Document segment ::
^^^^
'Slow' gov't process makes OFWs fall for illegal recruiters
MANILA, Philippines – While underground migration is a complex problem caused by many social factors, one way to quell it is by streamlining the legal process that Filipino workers go through when applying for jobs overseas.
Loreto "Lito" Soriano, an advocate of ethical recruitment, believes time is crucial for a would-be migrant worker badly in need of a foreign job placement. This makes the "speedier" illegal recruiter a viable option in the eyes of the worker.
"I’m calling on our government, especially POEA (Philippine Overseas Employment Administration) and Department of Labor [and Employment], to make documented migration competitive in terms of processing lead time," he told Rappler in an interview.
The Philippines' "managed migration" is "a good policy wherein everything's recorded," he said. Still, he challenged the government to "shorten the process at the same time the number of documents that should be secured" for and by overseas Filipino workers (OFWs).
According to the 2013 Commission for Filipinos Overseas Compendium of Statistics, there are around 1.34 million undocumented Filipino migrant workers – a number the government wishes to shrink.
On average, Soriano said, an OFW will be able to secure overseas employment 2 months faster through the illegal process than through the proper channels.
A former OFW himself, Soriano is the president of LBS E-Recruitment Solutions Corporation and has first-hand knowledge of the recruitment process.
Among his advocacies is putting an end to "circular migration" or what the European Union calls "temporary labor migration at periodic intervals." (READ: Ex-OFW, now business owner, tells OFWs: Plan your return)
Dangers of undocumented migration
Illegal recruiters' deceptive practices are meant to prey on the need and desires of a migrant worker. (READ: 30 OFWs in Dubai duped with offers of better jobs – DOLE)
^^^^
Written tasks ::
1. In the article on illegal recruitment of overseas Filipino workers, how many undocumented Filipino migrant workers does the 2013 Commission for Filipinos Overseas Compendium of Statistics report?
2. List every organization the article on illegal recruitment of overseas Filipino workers names, counting each one only once.
3. Continue the article on illegal recruitment of overseas Filipino workers, starting after its last sentence.

Provided information ::
^^^^
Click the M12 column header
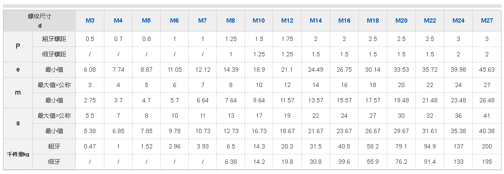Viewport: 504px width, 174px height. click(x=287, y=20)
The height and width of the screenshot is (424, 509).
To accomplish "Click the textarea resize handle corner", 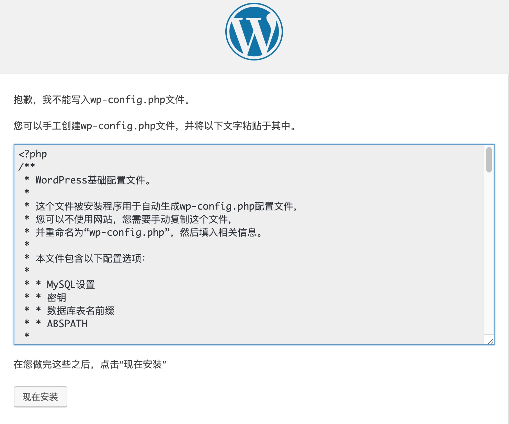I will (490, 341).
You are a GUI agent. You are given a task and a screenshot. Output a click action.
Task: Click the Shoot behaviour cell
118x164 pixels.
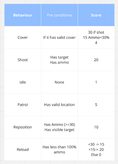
^^^^
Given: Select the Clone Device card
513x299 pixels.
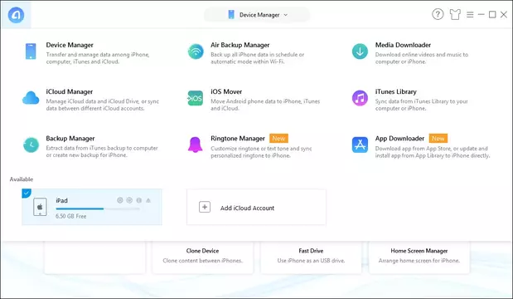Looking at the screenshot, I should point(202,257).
^^^^
Final results ::
1. Around 1.34 million.

2.
- Philippine Overseas Employment Administration (POEA)
- Department of Labor and Employment (DOLE)
- Rappler
- Commission for Filipinos Overseas
- LBS E-Recruitment Solutions Corporation
- European Union

3.
"The [illegal] system is that majority has no expense, very small expenses. Fly-now-pay-later schemes, especially for household [service workers]," Soriano explained.
But Soriano stressed that the long-term costs of undocumented migration far outweighs its short-term benefits.
"If they (undocumented migrants) encounter maltreatment, abuse, they have no recourse or access to who should take good care of them, except calling the attention of media or calling the attention of any Filipino community organization there that they know or going to the embassy," he said.
Even then, he said it would be a struggle.
Under the legal process, a worker's employer, address, position, amount of salary, family members left at home, agency that recruited him, and other relevant information on his or her overseas employment are detailed in the POEA database.
The embassy in the country where he migrated to for work and the licensed recruitment agency he applied with for the job also have these details.
"The copy of the employment contract is deposited in POEA and also should be available for at least 7 years in the data vault of the agency," explained Soriano.
With these information readily available, Soriano said, it would be easier to exact accountability from non-compliant recruiters and even employers who break the terms of the job contract including the agreed salary.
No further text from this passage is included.